- **TEXT**:
╔══

Code deobfuscation and pattern recognition are as much an art as a science. In the past, we’ve talked about automating many aspects of proactive detection, such as through delta analysis, scripts, or crawling the web for exploits. These are exceedingly useful, and take me back to my the days of hard drive (HDD) forensics and analysis, which was much more manual than automated. Back then, suspicious artifact discovery and identification was also more manual. Some artifacts came from the efforts of first line net defenders, others came from incident responders, while others still were those obtained through HDD forensics of compromised systems. Regardless of the source, artifacts of suspicion were uncovered. Some were readable, while others were encoded, obfuscated or encrypted.
In general, during active investigations involving post-mortem (or dead box) forensics, it’s not always immediately known what produced the artifact in question, nor what algorithm or encoding scheme produced the artifact. Despite the deadline or urgency of the mission, obfuscated artifacts often stalled investigations or were completely cast aside because nothing immediately appeared malicious.
Current day hunters undoubtedly need to deobfuscate or decode a particular artifact – quite possibly without the luxury of having the artifact’s parent binary. But how does one go about figuring out that ‘A’ decodes to ‘B’ by basically eyeballing an artifact? The key is pattern recognition. Pattern recognition is especially important when the original parent malware is not available. I’ll walk through some key elements and tips I’ve developed to expedite the manual pattern recognition and deobfuscation process, and conclude with a brief overview of some of the automated pattern recognition techniques, which are enhanced when combined with expertise gained through the manual deep dives into the artifacts.
VISUAL PATTERN RECOGNITION
Let’s warm up with a few quick examples where the obfuscation technique should be readily apparent. Since encrypted data is visually indistinguishable from random data, I’ll be focusing on non-encrypted data, starting with how it pertains to Windows portable executable (PE) files. As a refresher, the diagram below is a useful reference for locating the various headers within a PD file. As we proceed, keep in mind there are a lot of null bytes in a PE file, specifically in between the MZ header and DOS stub.
Image source: http://marcoramilli.blogspot.com/2010/12/windows-pe-header.html
For this reason, XOR keys are relatively easy to spot at times as any key byte XOR’d with a null byte (0x00) will produce the same key byte (e.g 0x85 XOR’d with 0x00 will produce 0x85).
The four diagrams below reflect four different hex editor views of the same PE file, with each of these keys easily seen at offset 0x20
The Original
1-byte XOR key applied
2-byte XOR key applied
4-byte XOR key applied
Not everything in need of deobfuscation will be a PE file though. Take a look at the following ‘.dat’ file for example. Does anything jump out?

╚══

- **DIRECTION**:
Write the next part of the article on manual pattern recognition for deobfuscating artifacts, picking up after its last sentence.

- **GIVEN DATA**:
╔══

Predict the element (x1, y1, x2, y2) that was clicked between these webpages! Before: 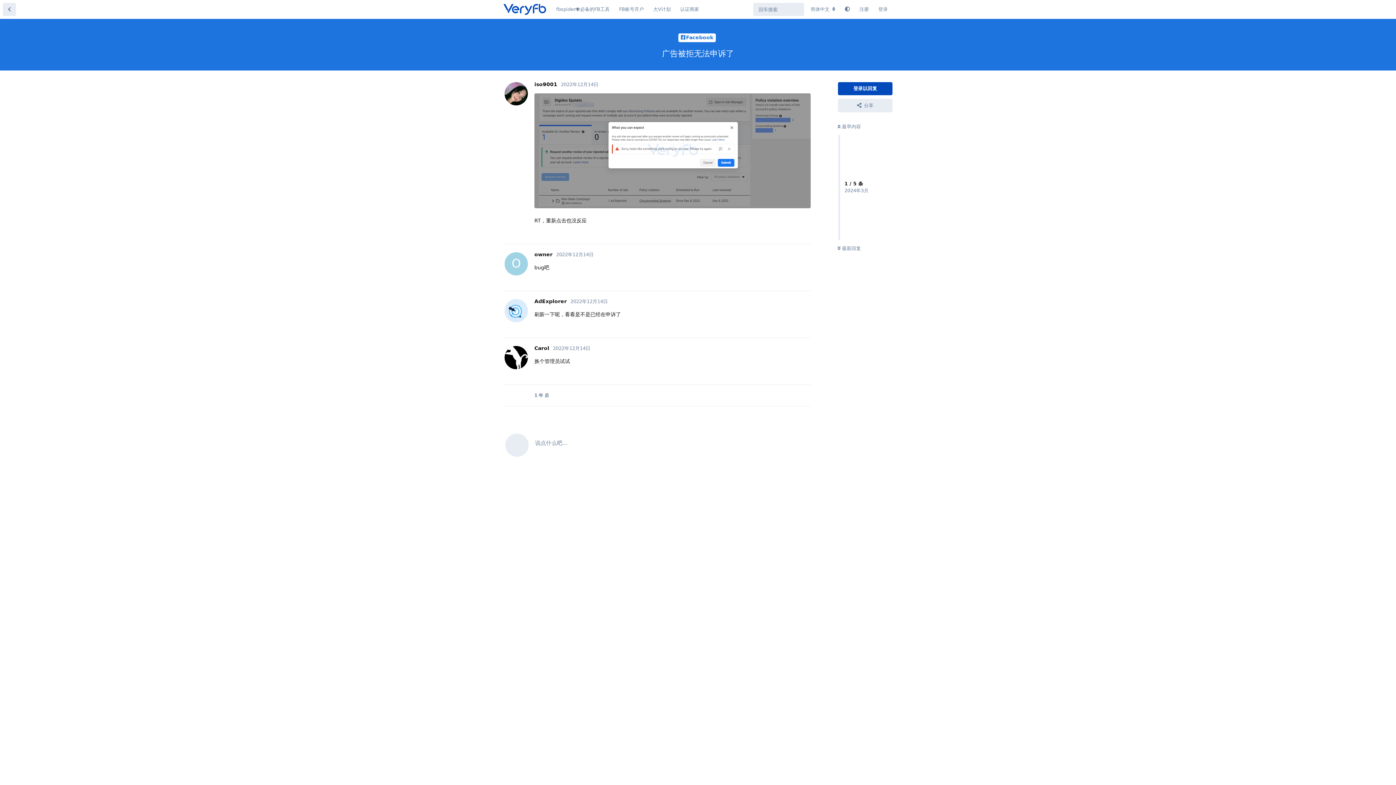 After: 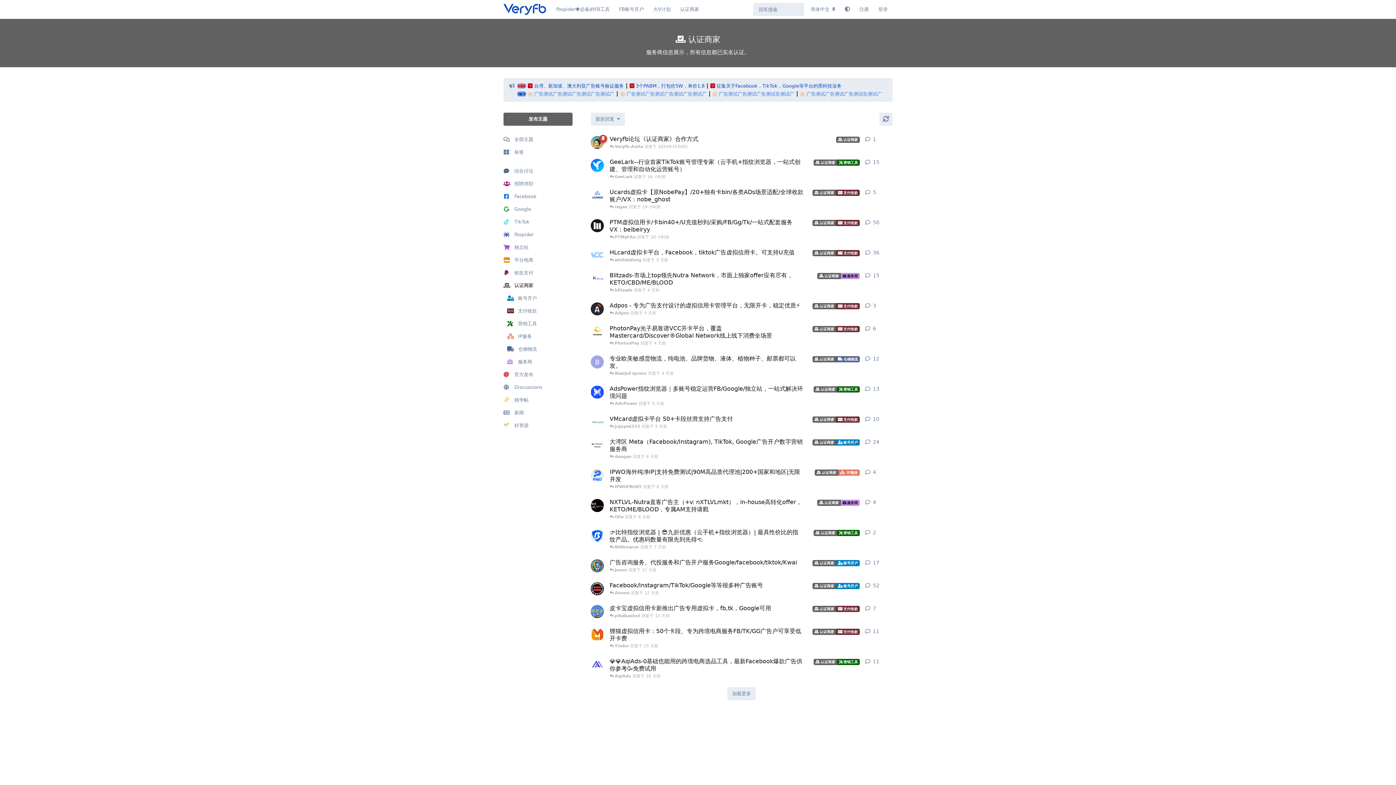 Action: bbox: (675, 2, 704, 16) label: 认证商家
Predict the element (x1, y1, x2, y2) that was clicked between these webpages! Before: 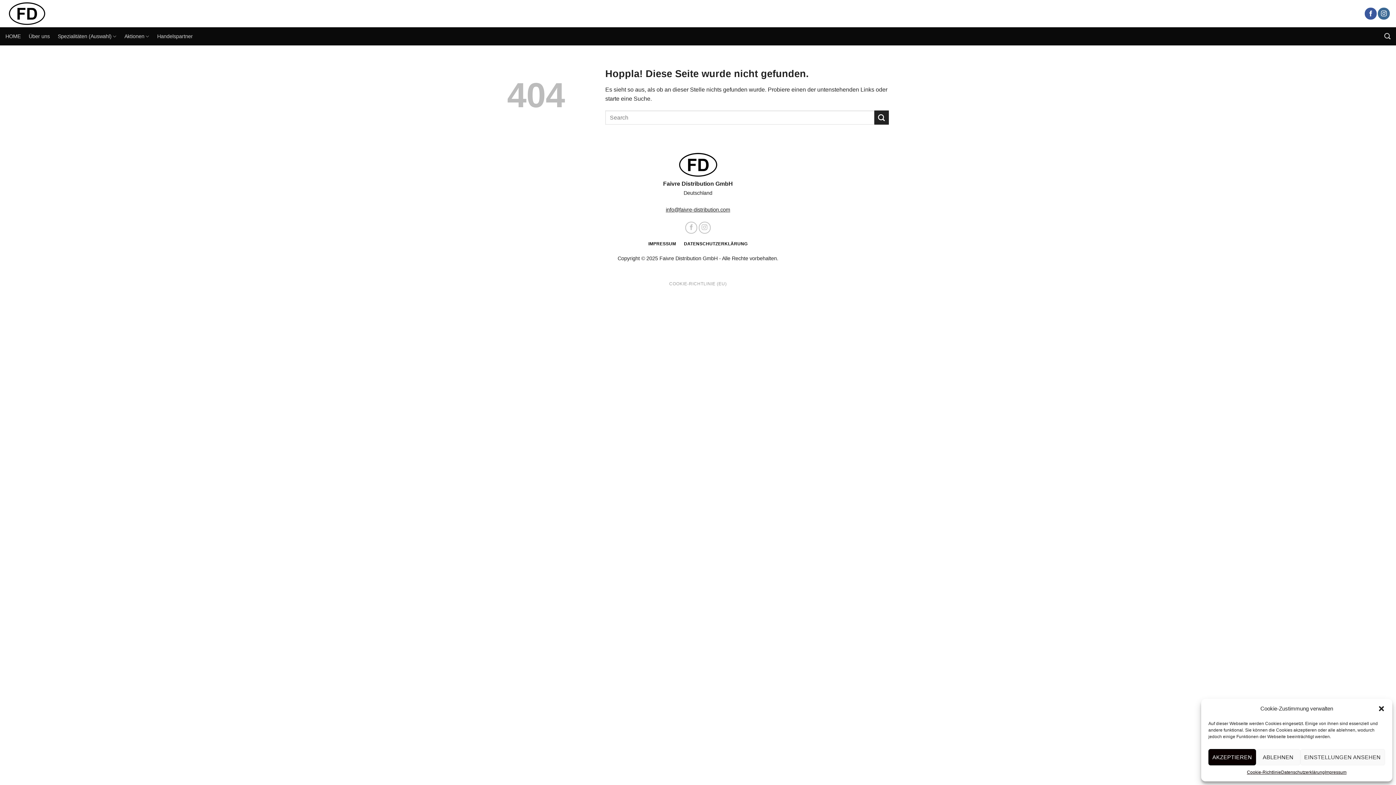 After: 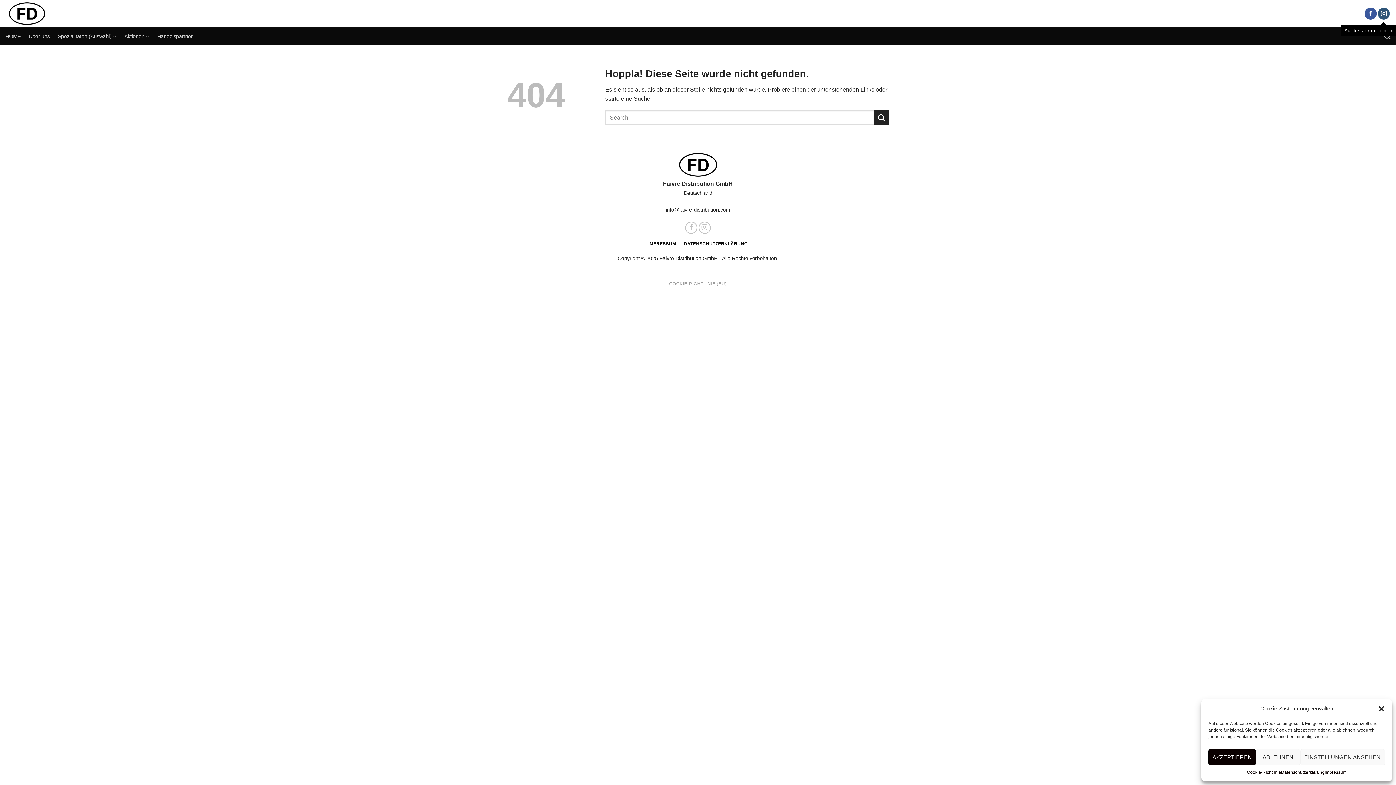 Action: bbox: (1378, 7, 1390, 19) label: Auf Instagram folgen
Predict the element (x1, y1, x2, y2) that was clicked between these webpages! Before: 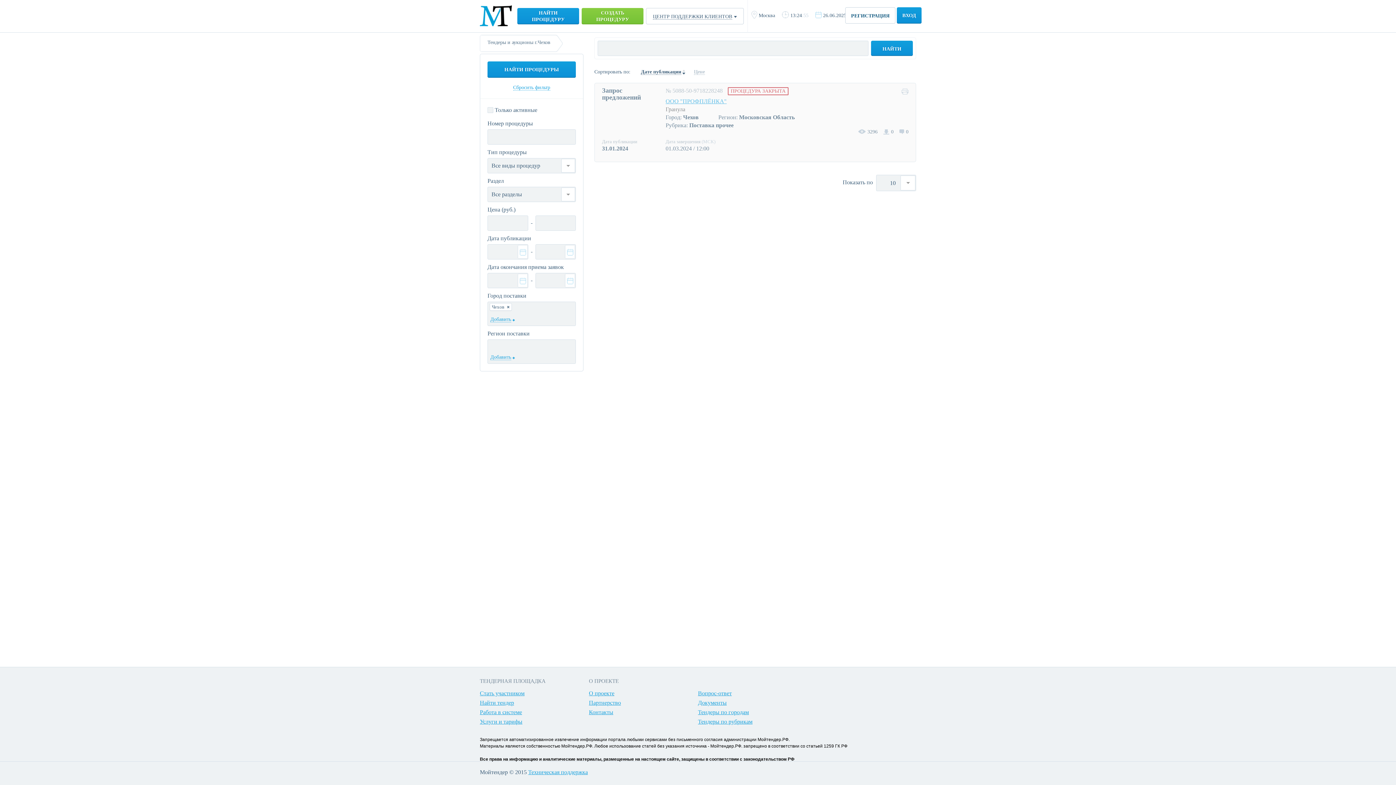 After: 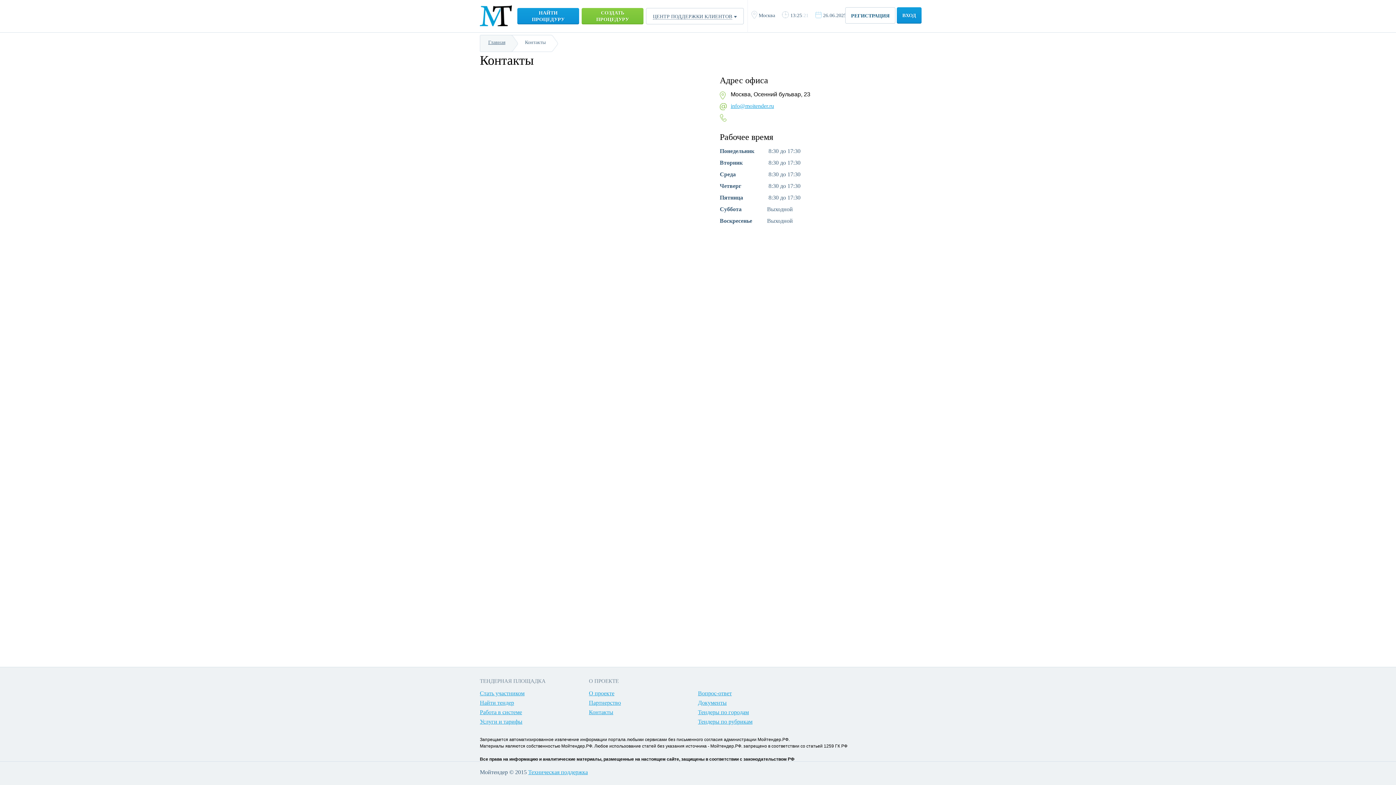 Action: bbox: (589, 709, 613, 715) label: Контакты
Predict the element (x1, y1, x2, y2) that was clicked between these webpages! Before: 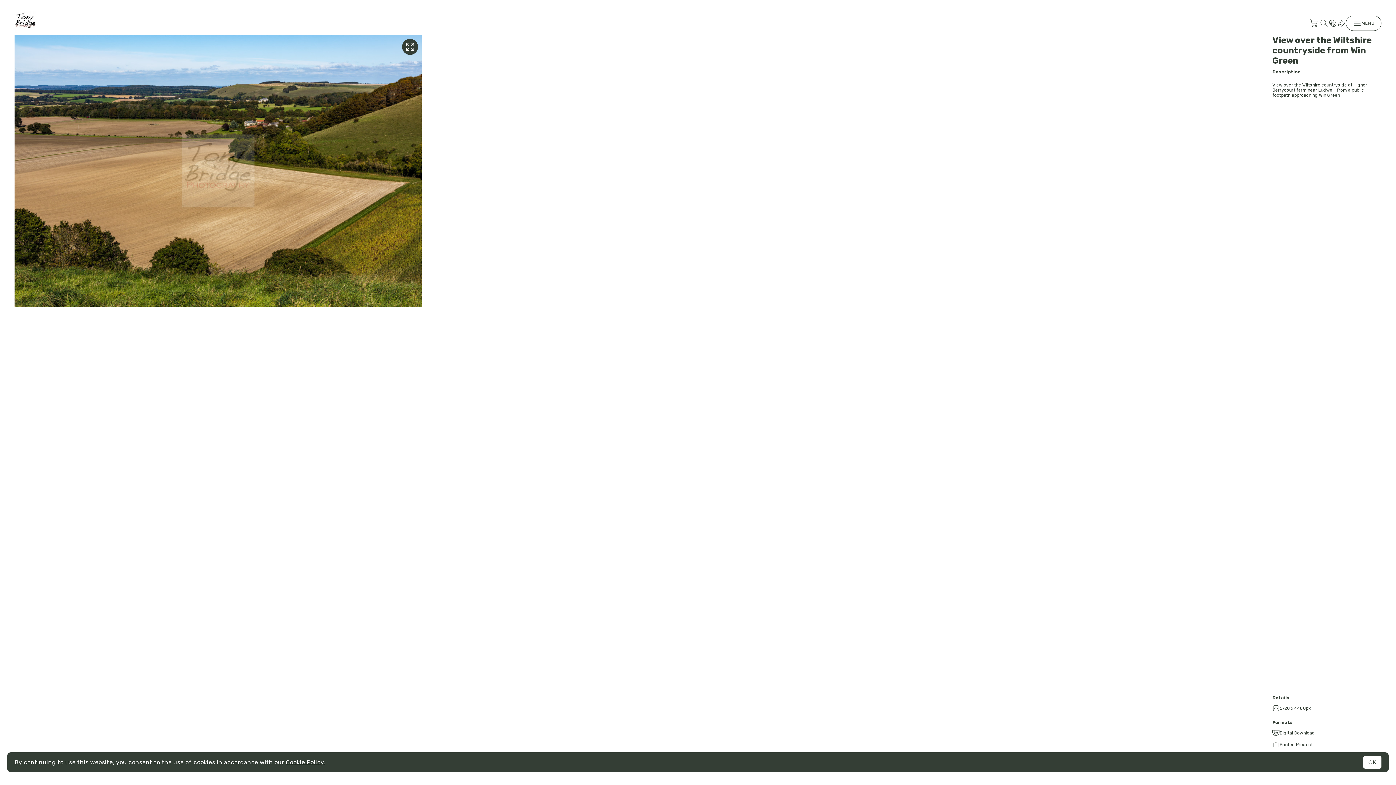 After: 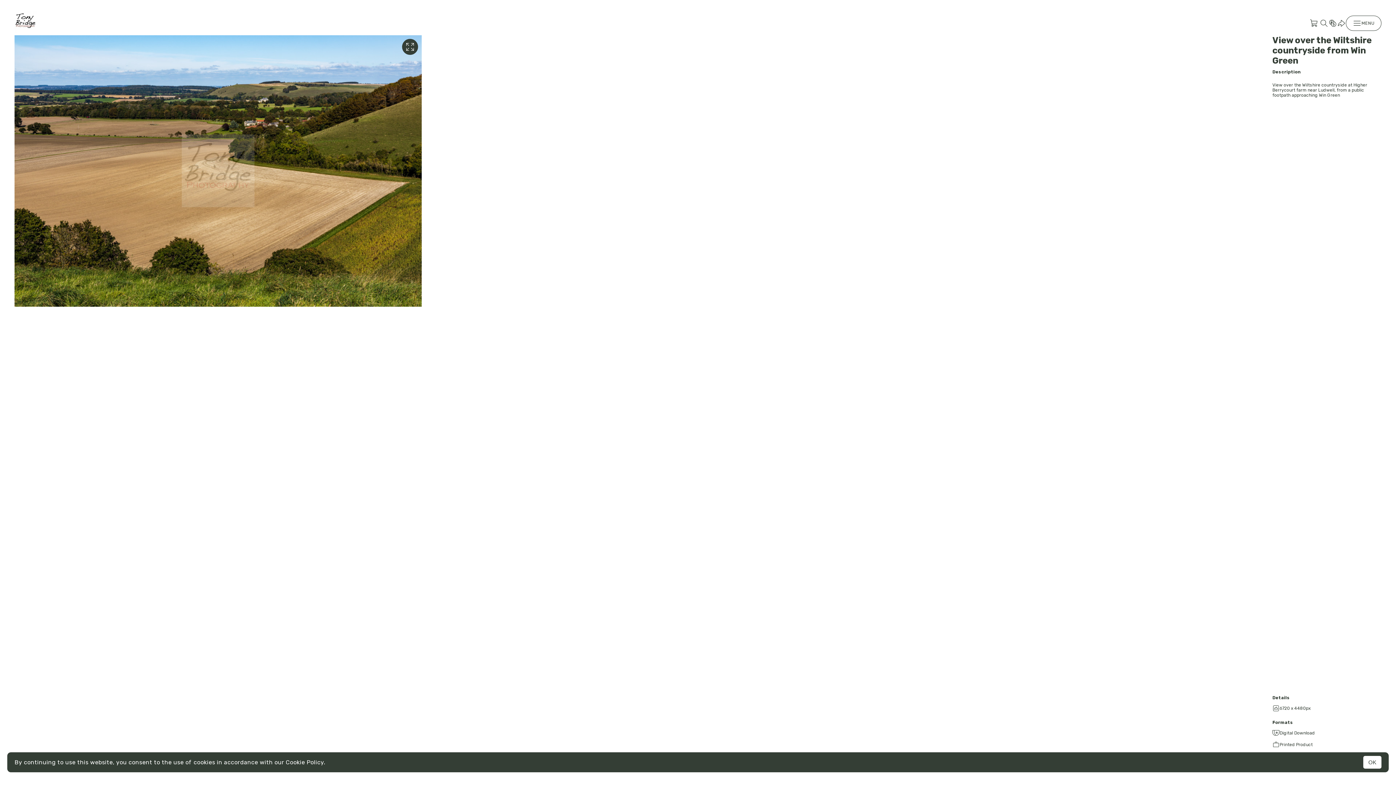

╚══

- **TASK ANSWER**:
If the first thought was that ‘.dat’ was encoded with the two-byte XOR key [0x88, 0x85], that would be a good thought. Let’s pursue that and see what we get (using the first 16 bytes).
0000000: 8885 8885 b7ad abac ada8 abb4 a8ab ae9b ..............
XOR with [0x88, 0x85] becomes
0000000: 0000 0000 3f28 2329 252d 2331 202e 261e ..............
Nothing apparent comes to light with this line of thought. So let’s refer back to the previous figure and see where the 2-byte pattern (0x88 0x85) occurs. We see it at offsets 0x00, 0x02, 0x81, 0x83, 0xb6, 0xc2, 0xc4, 0xc6 and 0xe3. One question at this point is, “what 2-byte pattern can exist once, twice, thrice, etc?” Having encountered my fair share of keylogged data files, my thoughts turn toward the 2-byte pattern of the ‘carriage return / newline’ or [0x0d, 0x0a]. Could this be what [0x88, 0x85] decodes to? In order to pursue this line of thought, simply XOR 0x88 with 0x0d (resulting in 0x85), and XOR 0x85 with 0x0a (resulting in 0x8f). This gives us our potential XOR key. If correct, the 2-byte XOR key is [0x85, 0x8f]. Let’s check it out.
0000000: 8885 8885 b7ad abac ada8 abb4 a8ab ae9b ..............
XOR with [0x85, 0x8f] becomes
0000000: 0d0a 0d0a 3222 2e23 2827 2e3b 2d24 2b14 ....2".#('.;-$+
Something still isn’t correct. There is some ASCII readable data, but nothing useful. A rolling XOR key or byte for byte substitution scheme doesn’t seem to be the ticket, but I still like the [0x0d, 0x0a] theory. What else can get [0x88, 0x85] to our ‘carriage return / newline’ or [0x0d, 0x0a]? Some typical encoding schemes include XOR, rotating left or right (ROT/ROL), addition/subtraction, so let’s explore if it could be a different math function. Subtracting 0x0d from 0x88 equals 0x7b, but will taking 0x7b away from our next byte of 0x85 equal 0x0a? You bet it does. I think we’re onto something now. Turns out this particular data block was encoded by subtracting 0x7b from every byte as shown below.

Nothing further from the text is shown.